Your Turn: Extension Projects

  1. Model hold by sport: How does hold percentage vary across sports (NFL, NBA, MLB, soccer)? Collect odds from an odds comparison API and compute realized margins.

  2. Build a correlated parlay model: Extend the SGP analysis to model how within-game correlation (e.g., between spread and total) affects fair parlay pricing versus the market.

  3. Simulate bookmaker competition: Model a market with 5 competing sportsbooks that each try to maximize handle while maintaining target margins. How do equilibrium odds emerge?

  4. Analyze live betting margins: Compare hold percentages for pre-game versus in-play markets. How does the time pressure and information asymmetry of live betting affect margins?


Discussion Questions

  1. Why does the sportsbook industry tolerate very low margins on straight bets (4--5%) while charging much higher margins on parlays (15--35%+)? How does customer segmentation enable this dual pricing strategy?

  2. If a bettor understands hold percentages, should they ever place a parlay? Under what specific conditions might a parlay be strategically justified?

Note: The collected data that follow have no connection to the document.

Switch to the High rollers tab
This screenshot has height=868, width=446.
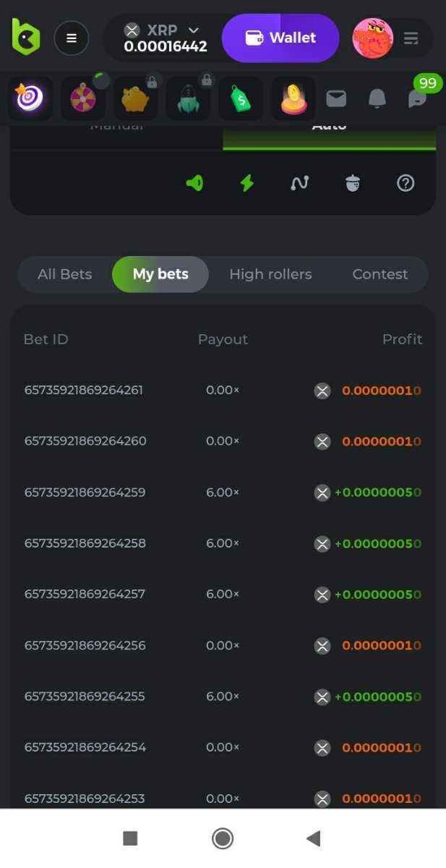click(270, 274)
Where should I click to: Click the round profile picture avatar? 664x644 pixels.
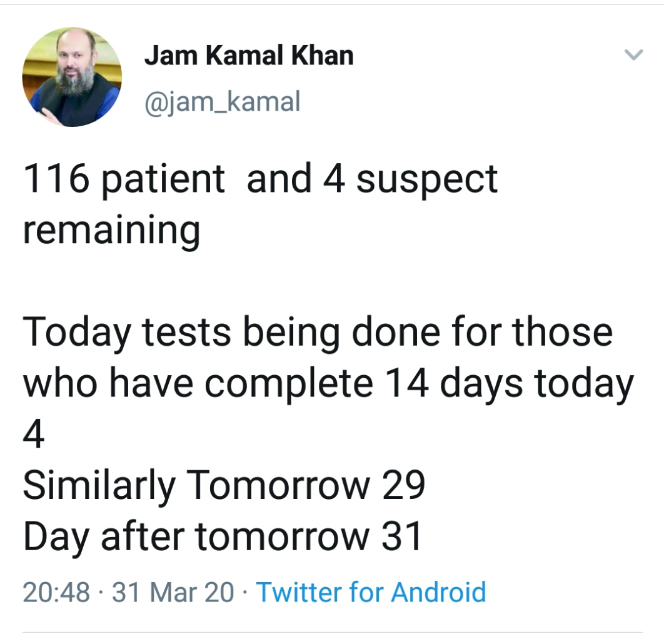tap(72, 77)
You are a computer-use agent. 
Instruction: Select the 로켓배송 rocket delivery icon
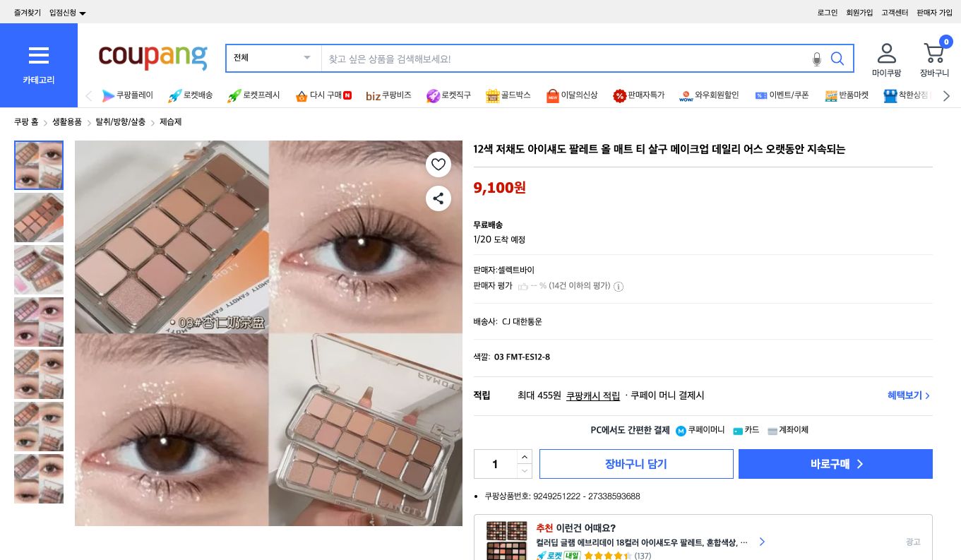(x=174, y=95)
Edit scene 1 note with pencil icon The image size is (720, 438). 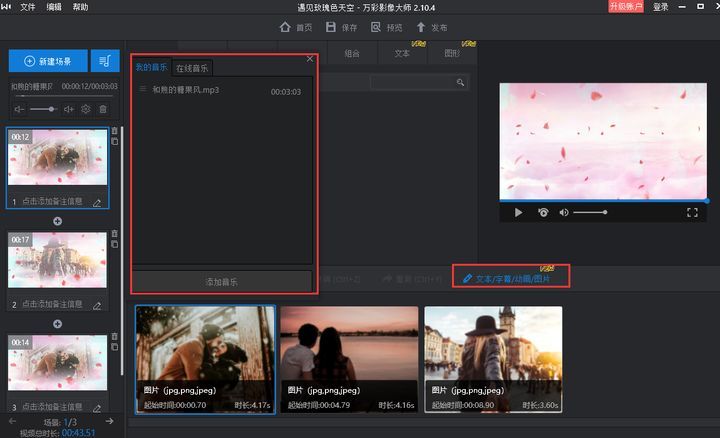[97, 202]
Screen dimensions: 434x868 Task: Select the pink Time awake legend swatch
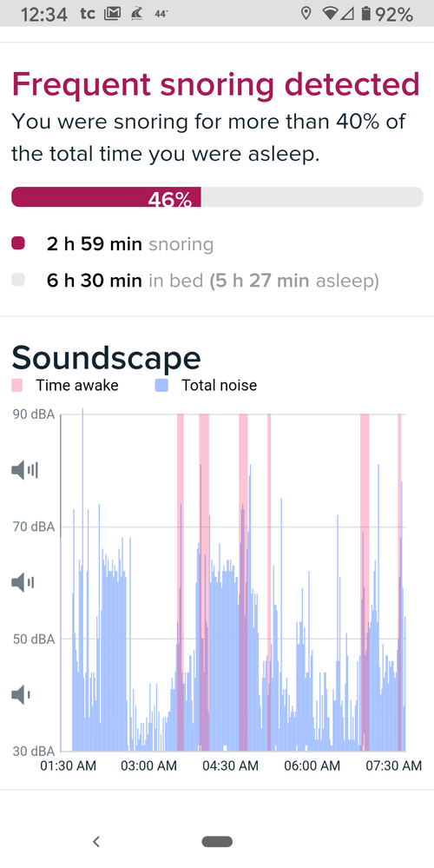17,385
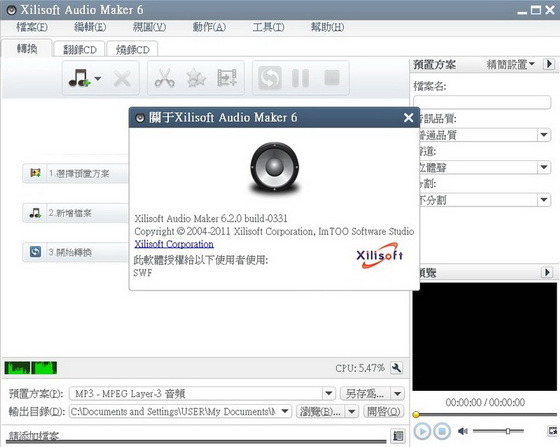Open the wrench settings icon next to CPU
Screen dimensions: 560x447
(396, 368)
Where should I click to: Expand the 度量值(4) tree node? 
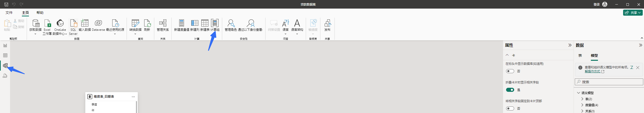point(582,105)
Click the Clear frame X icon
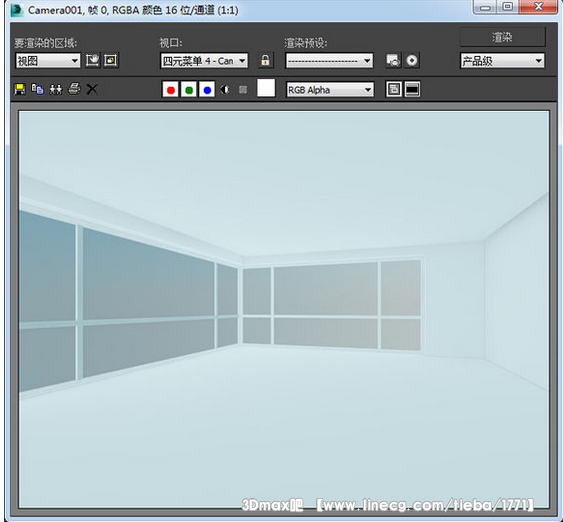The width and height of the screenshot is (563, 522). coord(92,89)
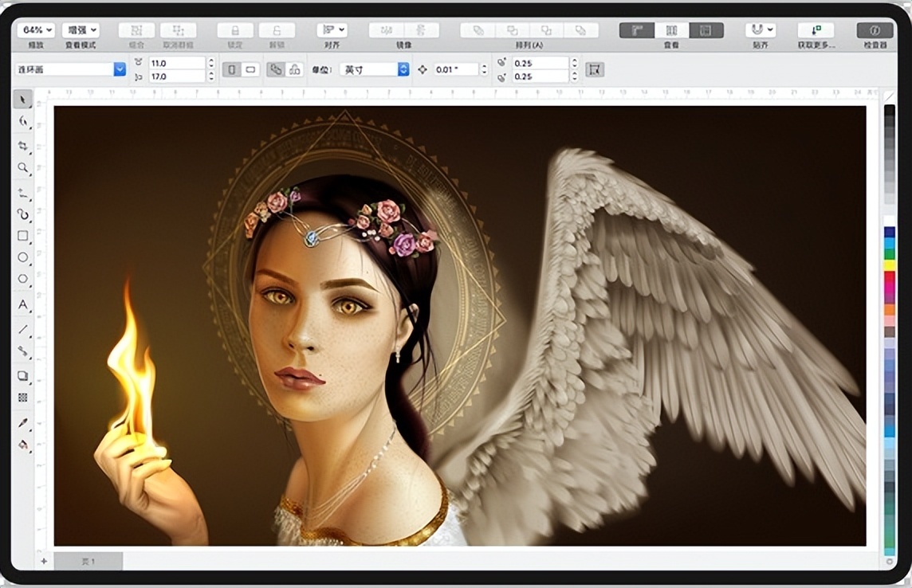
Task: Choose the Drop Shadow tool
Action: point(23,375)
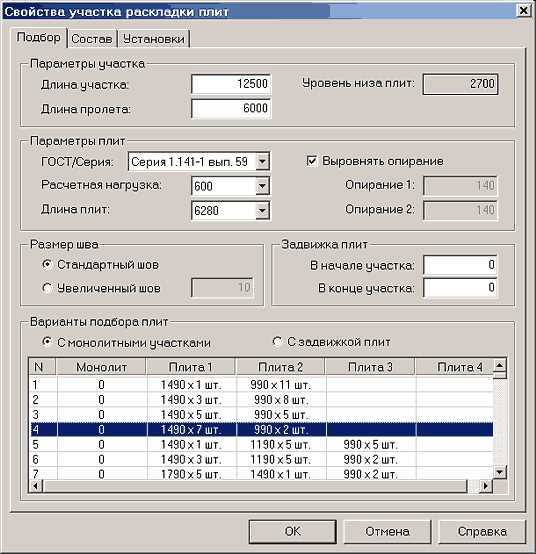Click the OK button
This screenshot has height=554, width=536.
click(293, 531)
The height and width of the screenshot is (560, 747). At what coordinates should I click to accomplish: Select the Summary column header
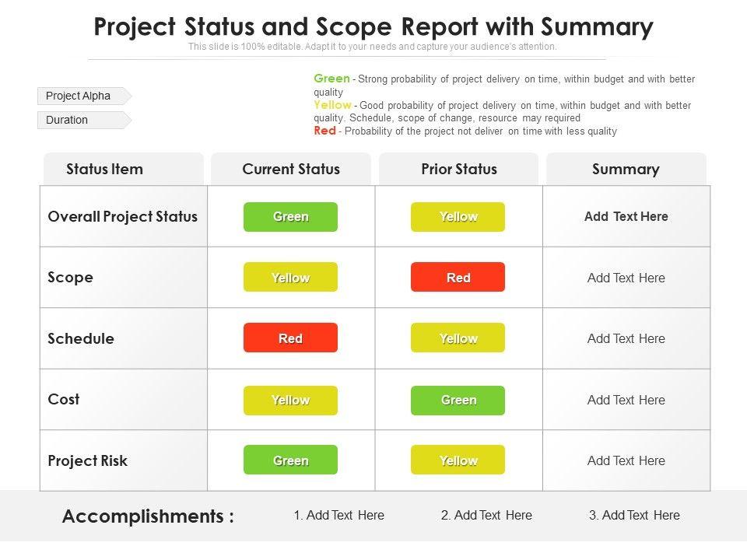(626, 170)
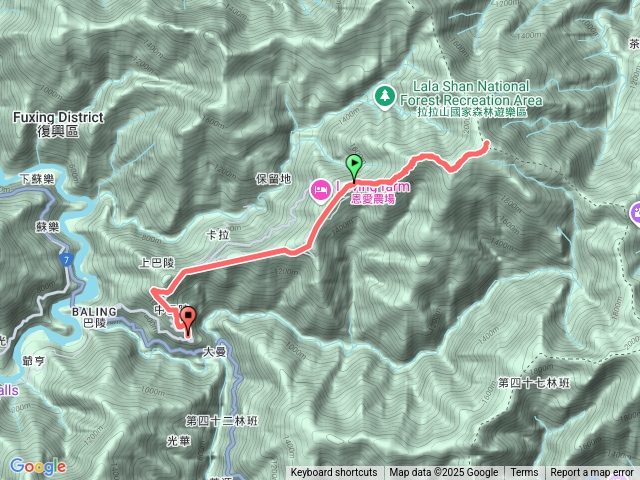Click the 大曼 place label

pyautogui.click(x=215, y=352)
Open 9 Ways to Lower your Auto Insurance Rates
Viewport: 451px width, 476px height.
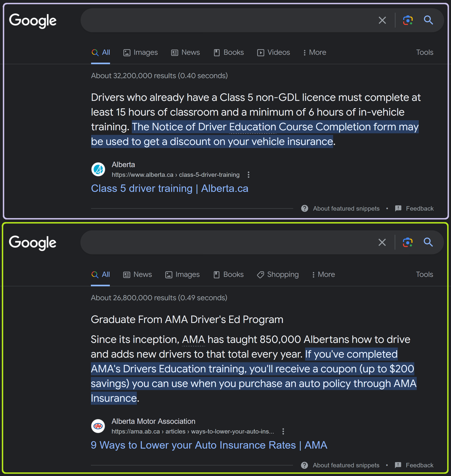[209, 445]
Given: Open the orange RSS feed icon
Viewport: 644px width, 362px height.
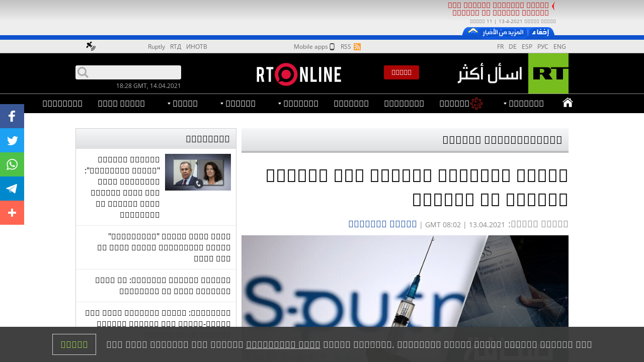Looking at the screenshot, I should coord(357,47).
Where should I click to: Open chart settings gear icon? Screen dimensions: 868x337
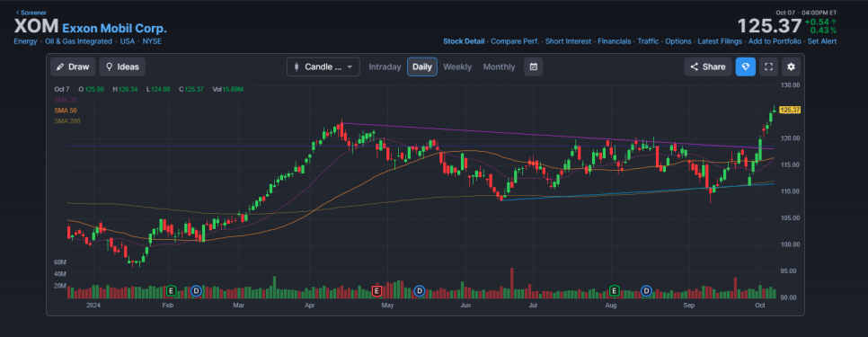click(x=791, y=67)
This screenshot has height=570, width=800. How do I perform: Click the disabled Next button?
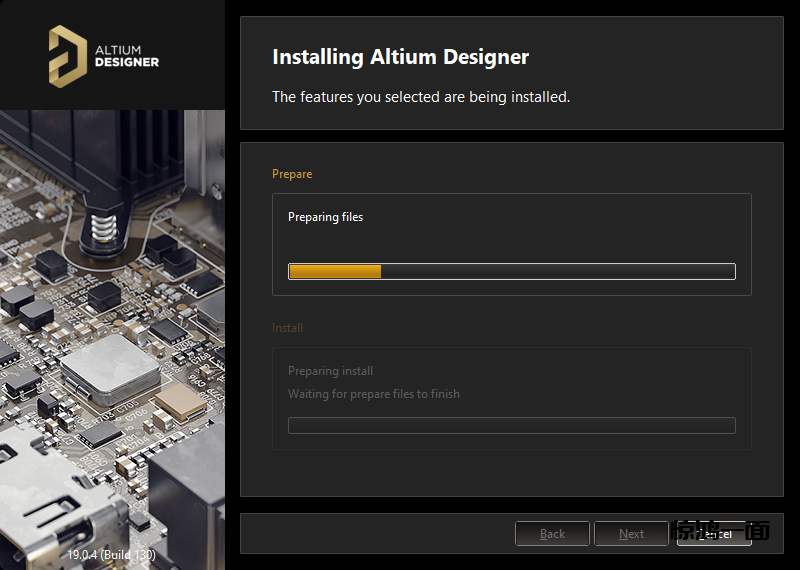pyautogui.click(x=631, y=534)
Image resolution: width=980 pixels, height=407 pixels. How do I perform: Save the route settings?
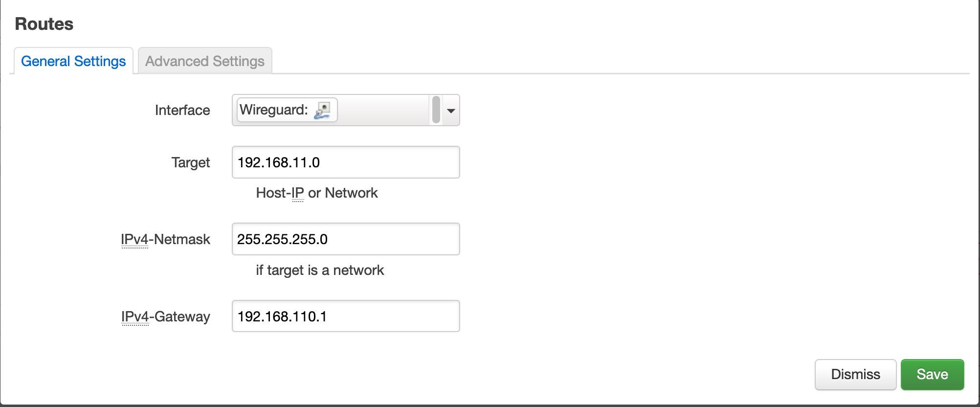pos(932,374)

  3. How would the widespread adoption of betting exchanges in the US affect hold percentages on straight bets? Would operators respond by increasing parlay promotion?

  4. Why is the realized hold on futures so much more variable than on straight bets? How does this variance affect the sportsbook's financial planning?

  5. As AI pricing becomes more sophisticated and margins tighten on straight bets, will the industry become increasingly reliant on parlay revenue? What are the ethical implications?